**** QUOTED PASSAGE ****

Retreat with John Jackson
22-25 April 2017, Chamma Ling
The Tsa Lung Practice
This retreat is perfect for either people who are eager to learn tsa lung for the first time, and for people who have been practicing tsa lung for some time. We will go very deeply into the methods and experiences of these body wisdom practices so that even people who have been practicing for years will discover new levels of spaciousness, clarity, wisdom and energy within their sacred bodies.
Ultimately, the goal of meditation is to learn to abide with stability in clear, open awareness. You can enhance your ability to connect with and rest in this naturally joyful state by alleviating any physical distractions, emotional blocks, energetic or mental disturbances, or other obstacles to your practice.
The five tsa lung exercises are a step-by-step means for identifying and clearing these obstacles. These easy-to-perform yet powerful exercises can be used not just as a preliminary to other meditation practice, but also as a primary practice for enhancing the experience of open awareness in day-to-day life. They can help you to:
- Clear gross obstacles such as those that cause disease or strong negative emotions
- Clear or exhaust the momentum that drives obscuring thoughts
- Clear subtle obstacles that disturb your ability to recognize and rest in your own natural mind
In Tibetan, tsa means channel and lung means vital breath or wind (prana). Through bringing together the focus of the mind, breath and physical movements, in each tsa lung exercise you open particular chakras or energetic centers in the body and clear the obstacles that disturb and obscure you from recognizing the pure and open space of being. This pure and open space is the source of all positive qualities.
The five tsa lung exercises are described in detail in Geshe Tenzin Wangyal Rinpoche’s book Awakening the Sacred Body (Hay House, 2011), available from Ligmincha International’s Bookstore and Tibet Shop.
Program of the day:
Session 1 - 10-11.30 a.m.
Session 2 - 12-1p.m.
Session 3 - 3-4.30 p.m.
Session 4 - 5-6 p.m.
Address: Chamma Ling, Al. Huberta 4, Wilga, Poland
Clik to know: how to get there?
Suggested donation for teachings: 300 PLN (70 euro)
Please register your participation:
Suggested donation for accommodation (per night) include:
Big house – 40PLN (=10 euros), Little House – 30PLN (=8 euros), Dormitory ‘Przychodnia’ - 25 PLN (=6 euros) (three rooms with two places, and room 9 with beds), Old Gompa – 15PLN (=4 euros, Dormitory - 20 places - you have to bring your sleeping bag and sleeping mat), Tent - 15 PLN (=4 euros) per person.
John Jackson's short biography
John began his training in meditation when he was 19, practicing a variety of methods from pranayama to Tibetan dzogchen. During his studies and explorations he has traveled on pilgrimages around the world and spent lengthy periods of time in retreat in Triten Norbutse and Menri monasteries in Nepal and India. Over the past 20 years John has developed close relationships with and received private instruction from His Holiness Lungtog Tenpai Nyima and Yongdzin Tenzin Namdak, the two most senior teachers of the Bön lineage, and Tenzin Wangyal Rinpoche, the most senior Bön master in the West. He has been teaching meditation courses at Ligmincha Institute and related centers across the United States and Europe since 2001, including Tibetan Dream Yoga, the Nine Ways of Bön, Integrating Meditation with Daily Life, Healing the Earth – Healing Yourself, Tsa Lung, Tibetan Sound Healing, Awakening the Luminous Mind, and Red Garuda. He is co-leader for the 3 Doors Academy of Europe, an intensive three year program for gaining deep experience in the Tibetan practices of body, speech and mind.

**** STUDY MATERIAL ****

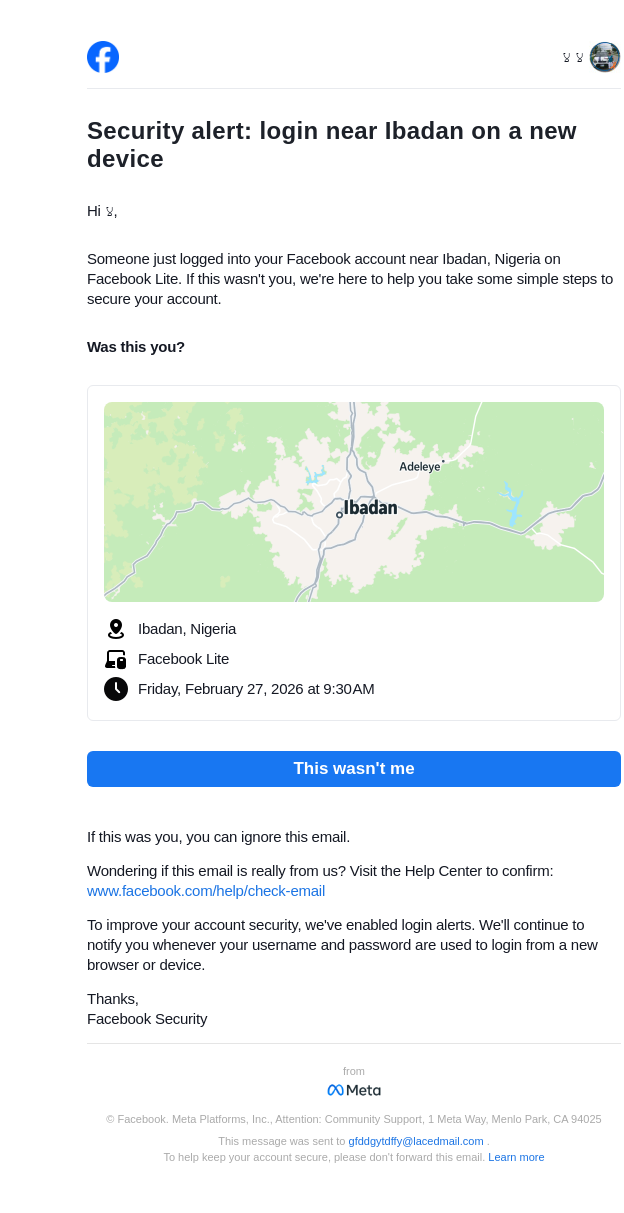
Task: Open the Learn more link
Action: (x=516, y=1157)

****
**** STUDY MATERIAL ****

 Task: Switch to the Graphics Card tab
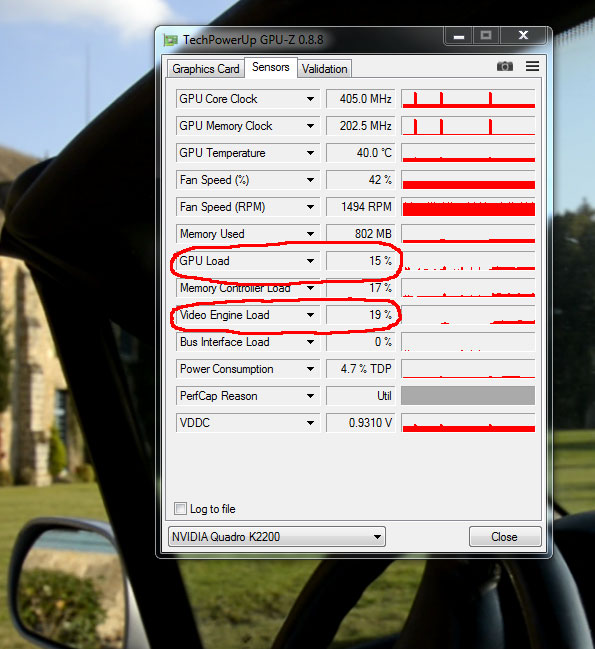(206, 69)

****

• [WORK ORDER A]:
Transcribe the part of the retreat announcement between "Session 3 - 3-4.30" and "PLN (70 euro)", inclusive.
• [WORK ORDER B]:
In the retreat announcement, what do the Tibetan words tsa and lung mean?

• [RESPONSE A]:
Session 3 - 3-4.30 p.m.
Session 4 - 5-6 p.m.
Address: Chamma Ling, Al. Huberta 4, Wilga, Poland
Clik to know: how to get there?
Suggested donation for teachings: 300 PLN (70 euro)

• [RESPONSE B]:
Tsa means channel, and lung means vital breath or wind (prana).